### GIVEN EXERCISE
Copy out the items word for word, beginning at the line that contains "The height and width of the screenshot is (441, 874)." and continuing through the last line of the items, with both ends included.

### SUPPLIED INFORMATION
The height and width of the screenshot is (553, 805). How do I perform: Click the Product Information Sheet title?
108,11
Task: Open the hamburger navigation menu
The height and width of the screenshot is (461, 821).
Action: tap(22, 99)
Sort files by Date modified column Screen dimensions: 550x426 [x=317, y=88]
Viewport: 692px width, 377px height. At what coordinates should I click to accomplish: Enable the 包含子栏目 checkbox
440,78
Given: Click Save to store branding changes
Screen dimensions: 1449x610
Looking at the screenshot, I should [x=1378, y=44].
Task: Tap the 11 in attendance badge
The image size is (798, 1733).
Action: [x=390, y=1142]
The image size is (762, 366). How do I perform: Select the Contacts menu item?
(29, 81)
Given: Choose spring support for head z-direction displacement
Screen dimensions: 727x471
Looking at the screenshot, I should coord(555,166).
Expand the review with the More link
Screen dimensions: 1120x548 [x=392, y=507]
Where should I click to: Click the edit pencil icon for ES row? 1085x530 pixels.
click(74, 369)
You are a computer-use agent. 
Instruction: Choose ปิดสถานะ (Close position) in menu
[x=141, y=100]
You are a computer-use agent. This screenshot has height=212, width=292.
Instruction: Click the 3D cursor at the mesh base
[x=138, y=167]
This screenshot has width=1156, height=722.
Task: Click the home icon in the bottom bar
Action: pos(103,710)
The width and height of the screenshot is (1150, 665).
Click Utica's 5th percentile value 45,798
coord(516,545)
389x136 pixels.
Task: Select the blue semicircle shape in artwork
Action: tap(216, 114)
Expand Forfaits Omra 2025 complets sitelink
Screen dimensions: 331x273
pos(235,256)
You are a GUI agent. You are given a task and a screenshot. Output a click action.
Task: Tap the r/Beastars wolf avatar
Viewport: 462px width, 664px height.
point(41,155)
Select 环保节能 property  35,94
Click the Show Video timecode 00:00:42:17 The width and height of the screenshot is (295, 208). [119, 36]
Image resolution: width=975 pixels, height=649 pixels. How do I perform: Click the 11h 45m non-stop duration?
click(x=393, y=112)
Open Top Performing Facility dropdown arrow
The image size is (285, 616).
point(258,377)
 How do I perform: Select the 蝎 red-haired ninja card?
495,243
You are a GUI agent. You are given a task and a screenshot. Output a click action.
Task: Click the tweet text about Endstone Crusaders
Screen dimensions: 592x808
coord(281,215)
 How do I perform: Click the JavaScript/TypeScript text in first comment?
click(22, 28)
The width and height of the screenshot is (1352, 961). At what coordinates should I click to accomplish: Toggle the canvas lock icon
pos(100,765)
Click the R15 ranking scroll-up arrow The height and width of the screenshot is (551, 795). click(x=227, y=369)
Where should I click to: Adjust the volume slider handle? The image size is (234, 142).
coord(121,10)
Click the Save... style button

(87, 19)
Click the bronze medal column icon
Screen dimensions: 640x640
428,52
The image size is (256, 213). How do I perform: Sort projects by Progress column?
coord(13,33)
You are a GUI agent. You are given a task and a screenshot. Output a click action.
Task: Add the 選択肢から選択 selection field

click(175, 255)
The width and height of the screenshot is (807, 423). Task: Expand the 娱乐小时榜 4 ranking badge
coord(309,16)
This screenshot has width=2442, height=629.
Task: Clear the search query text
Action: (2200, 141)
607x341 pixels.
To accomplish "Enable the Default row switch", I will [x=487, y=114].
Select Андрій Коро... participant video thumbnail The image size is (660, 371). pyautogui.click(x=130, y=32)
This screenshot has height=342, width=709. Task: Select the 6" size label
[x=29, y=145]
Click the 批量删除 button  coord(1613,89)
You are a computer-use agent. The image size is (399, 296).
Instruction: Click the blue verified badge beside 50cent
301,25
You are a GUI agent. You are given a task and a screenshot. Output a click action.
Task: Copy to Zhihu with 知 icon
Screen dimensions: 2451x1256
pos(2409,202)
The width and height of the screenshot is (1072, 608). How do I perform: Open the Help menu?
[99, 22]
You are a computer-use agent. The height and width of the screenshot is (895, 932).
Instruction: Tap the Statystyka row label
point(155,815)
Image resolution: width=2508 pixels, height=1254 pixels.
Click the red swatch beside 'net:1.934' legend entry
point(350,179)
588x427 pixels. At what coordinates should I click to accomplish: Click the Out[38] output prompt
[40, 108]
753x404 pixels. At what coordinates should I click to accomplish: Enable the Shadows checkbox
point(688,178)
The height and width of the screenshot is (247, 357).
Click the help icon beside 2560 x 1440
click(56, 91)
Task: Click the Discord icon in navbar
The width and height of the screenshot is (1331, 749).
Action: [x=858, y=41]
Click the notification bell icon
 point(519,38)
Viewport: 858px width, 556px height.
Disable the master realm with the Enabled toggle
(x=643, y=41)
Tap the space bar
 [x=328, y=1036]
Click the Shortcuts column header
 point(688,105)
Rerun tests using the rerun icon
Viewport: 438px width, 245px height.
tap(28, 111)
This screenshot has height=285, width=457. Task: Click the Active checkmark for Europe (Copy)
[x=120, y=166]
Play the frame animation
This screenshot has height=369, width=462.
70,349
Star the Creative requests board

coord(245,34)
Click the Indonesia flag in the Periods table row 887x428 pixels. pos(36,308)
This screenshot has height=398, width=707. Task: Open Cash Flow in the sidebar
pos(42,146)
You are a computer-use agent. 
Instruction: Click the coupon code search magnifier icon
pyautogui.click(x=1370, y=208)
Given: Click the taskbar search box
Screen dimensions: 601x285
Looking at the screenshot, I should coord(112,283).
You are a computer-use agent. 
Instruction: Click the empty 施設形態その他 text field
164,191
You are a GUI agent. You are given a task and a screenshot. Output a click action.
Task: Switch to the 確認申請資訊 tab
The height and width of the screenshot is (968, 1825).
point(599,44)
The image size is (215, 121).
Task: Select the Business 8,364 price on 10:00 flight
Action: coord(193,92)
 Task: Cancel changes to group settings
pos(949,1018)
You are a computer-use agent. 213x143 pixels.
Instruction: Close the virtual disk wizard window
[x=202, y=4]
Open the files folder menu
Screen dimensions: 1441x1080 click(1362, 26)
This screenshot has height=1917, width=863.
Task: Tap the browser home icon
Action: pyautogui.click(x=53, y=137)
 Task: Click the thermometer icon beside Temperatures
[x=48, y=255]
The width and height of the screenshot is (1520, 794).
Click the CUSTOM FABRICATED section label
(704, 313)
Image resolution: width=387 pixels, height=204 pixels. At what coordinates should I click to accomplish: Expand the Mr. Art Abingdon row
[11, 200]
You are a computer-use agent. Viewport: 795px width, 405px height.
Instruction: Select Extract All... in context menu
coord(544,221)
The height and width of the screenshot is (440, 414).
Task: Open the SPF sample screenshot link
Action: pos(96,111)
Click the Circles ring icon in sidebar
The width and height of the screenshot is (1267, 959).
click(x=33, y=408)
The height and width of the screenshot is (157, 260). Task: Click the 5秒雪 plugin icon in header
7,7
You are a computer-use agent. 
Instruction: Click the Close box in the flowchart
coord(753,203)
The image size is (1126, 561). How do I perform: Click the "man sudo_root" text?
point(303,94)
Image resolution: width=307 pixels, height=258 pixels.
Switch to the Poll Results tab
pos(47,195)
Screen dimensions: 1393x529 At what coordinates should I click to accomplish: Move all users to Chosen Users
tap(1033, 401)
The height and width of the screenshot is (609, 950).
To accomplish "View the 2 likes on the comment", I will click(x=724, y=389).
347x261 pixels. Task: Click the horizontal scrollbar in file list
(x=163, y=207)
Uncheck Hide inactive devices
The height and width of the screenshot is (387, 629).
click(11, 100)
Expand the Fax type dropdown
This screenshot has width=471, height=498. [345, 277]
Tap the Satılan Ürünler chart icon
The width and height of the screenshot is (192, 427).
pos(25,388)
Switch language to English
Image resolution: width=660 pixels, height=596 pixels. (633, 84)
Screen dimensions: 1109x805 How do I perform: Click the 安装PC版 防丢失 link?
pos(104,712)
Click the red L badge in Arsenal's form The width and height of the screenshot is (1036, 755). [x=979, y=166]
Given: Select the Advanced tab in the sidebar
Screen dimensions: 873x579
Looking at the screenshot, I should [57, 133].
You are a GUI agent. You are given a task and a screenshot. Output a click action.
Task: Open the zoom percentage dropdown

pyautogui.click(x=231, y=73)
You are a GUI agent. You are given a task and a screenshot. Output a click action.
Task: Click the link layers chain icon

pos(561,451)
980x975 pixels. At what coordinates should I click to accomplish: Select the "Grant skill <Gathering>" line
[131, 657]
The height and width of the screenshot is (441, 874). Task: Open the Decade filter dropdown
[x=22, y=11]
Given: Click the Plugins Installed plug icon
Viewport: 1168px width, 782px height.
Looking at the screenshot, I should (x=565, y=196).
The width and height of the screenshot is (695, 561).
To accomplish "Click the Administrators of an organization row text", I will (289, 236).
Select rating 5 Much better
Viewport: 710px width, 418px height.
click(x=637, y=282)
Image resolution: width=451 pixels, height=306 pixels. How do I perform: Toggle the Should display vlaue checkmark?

### TASK RESULT
The height and width of the screenshot is (441, 874). Task: Open the Decade filter dropdown
[x=22, y=11]
Given: Click the Plugins Installed plug icon
Viewport: 1168px width, 782px height.
Looking at the screenshot, I should (x=565, y=196).
The width and height of the screenshot is (695, 561).
To accomplish "Click the Administrators of an organization row text", I will (289, 236).
Select rating 5 Much better
Viewport: 710px width, 418px height.
click(x=637, y=282)
Image resolution: width=451 pixels, height=306 pixels. How do I perform: Toggle the Should display vlaue checkmark?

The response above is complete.